→ PROVIDED MATERIAL
═══

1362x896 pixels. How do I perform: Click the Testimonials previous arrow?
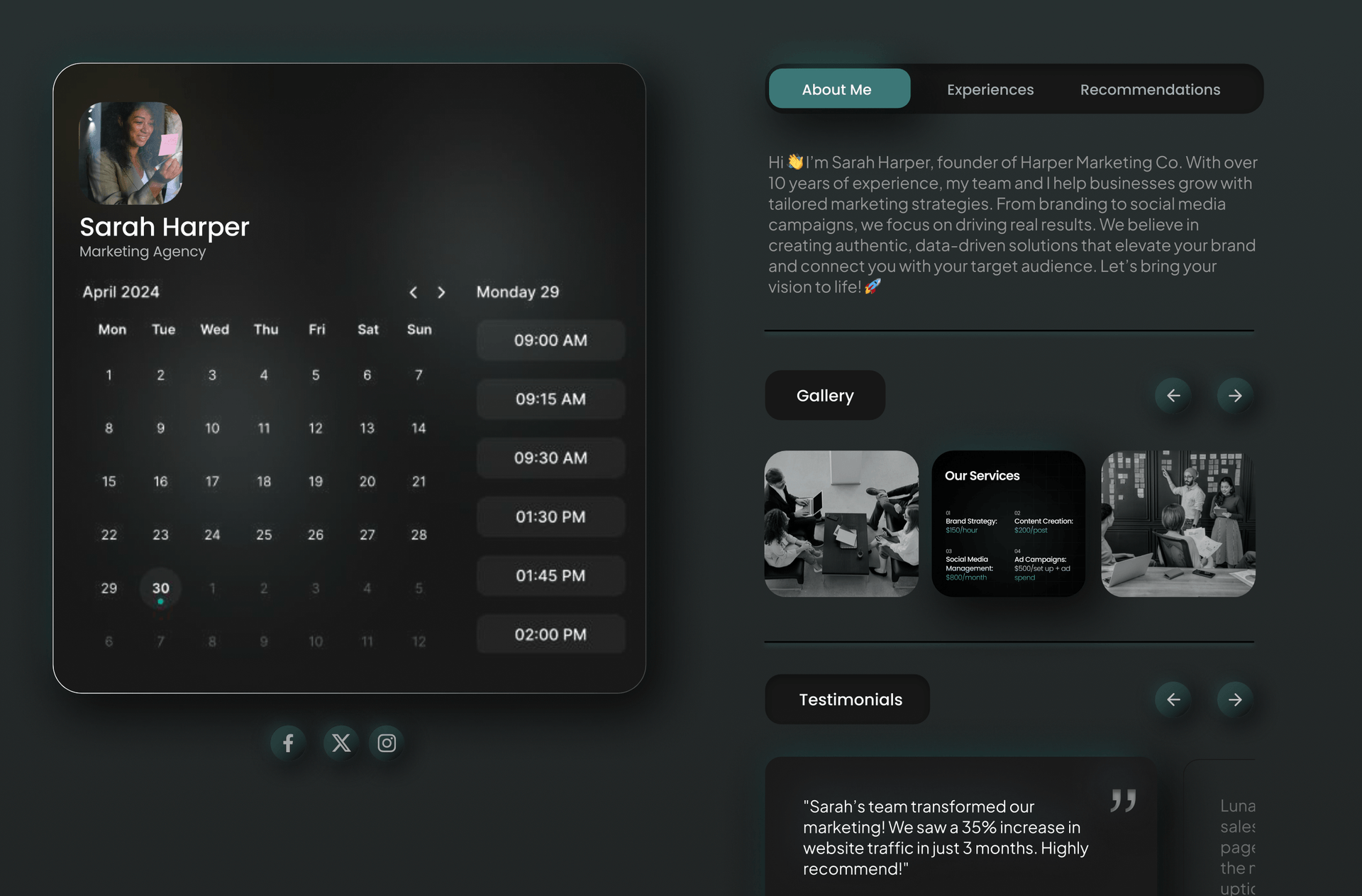point(1173,699)

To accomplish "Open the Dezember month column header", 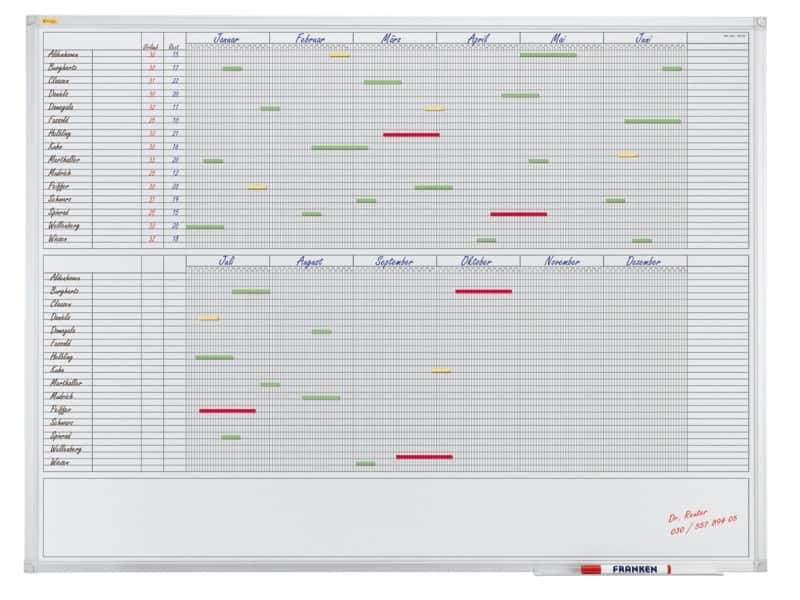I will pyautogui.click(x=644, y=262).
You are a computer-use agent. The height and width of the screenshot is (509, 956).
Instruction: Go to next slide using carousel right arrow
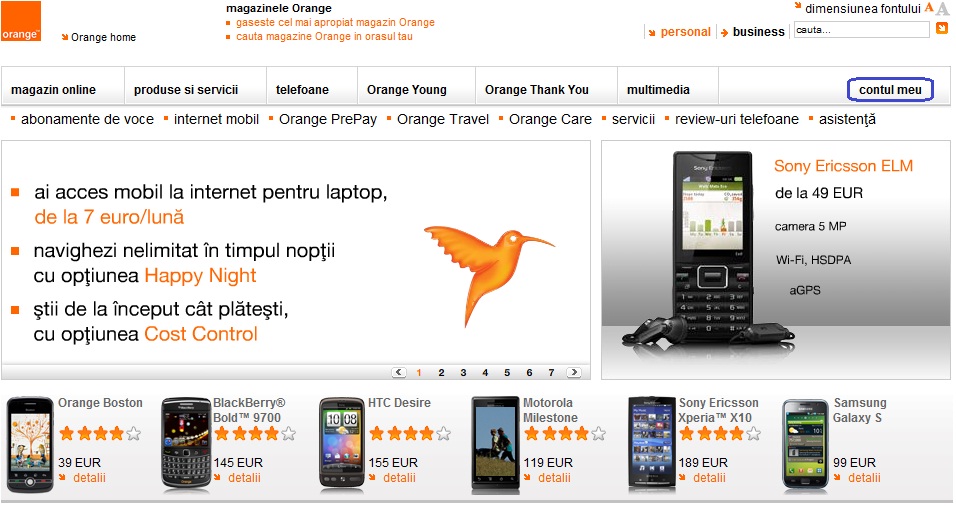pyautogui.click(x=574, y=372)
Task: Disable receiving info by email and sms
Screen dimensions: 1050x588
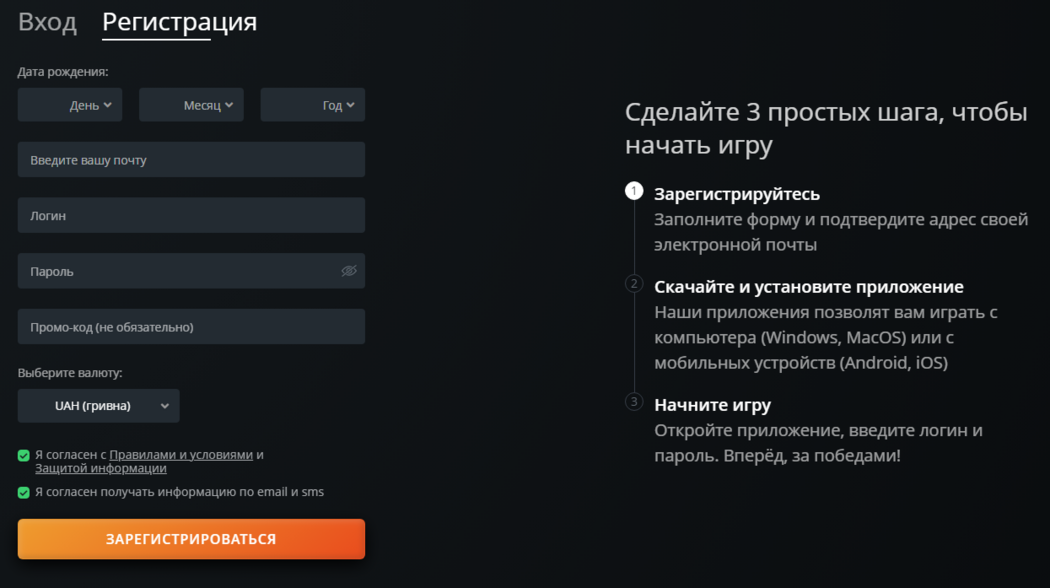Action: tap(23, 490)
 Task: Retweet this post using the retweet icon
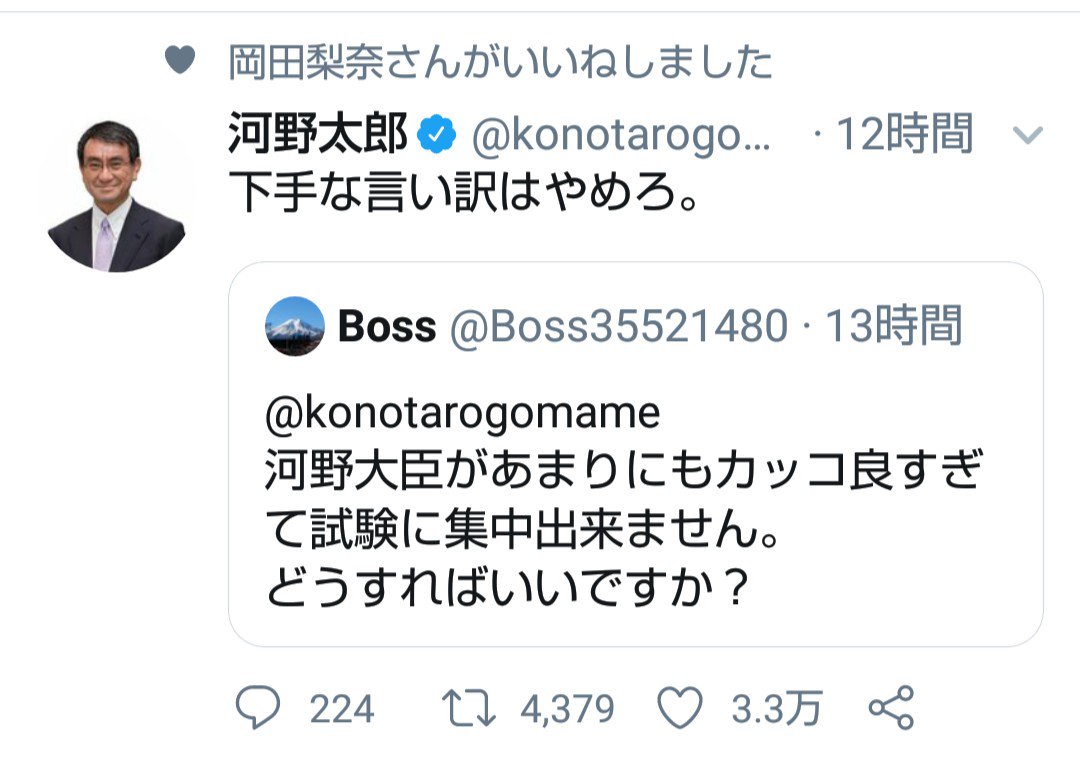[x=469, y=709]
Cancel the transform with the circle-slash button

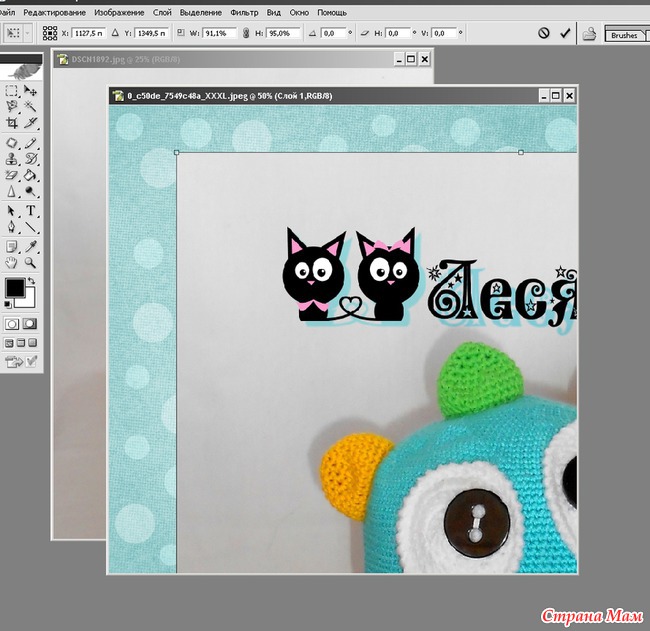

═══

→ EXERCISE GOAL
Rewrite everything from the line containing "Task: Retweet this" down to the end of the rows as a JSON list of strings, one string per line, with blank lines skipped and the pictures left out.

→ EXERCISE OUTPUT
[
  " Task: Retweet this post using the retweet icon",
  "[x=469, y=709]",
  "Cancel the transform with the circle-slash button"
]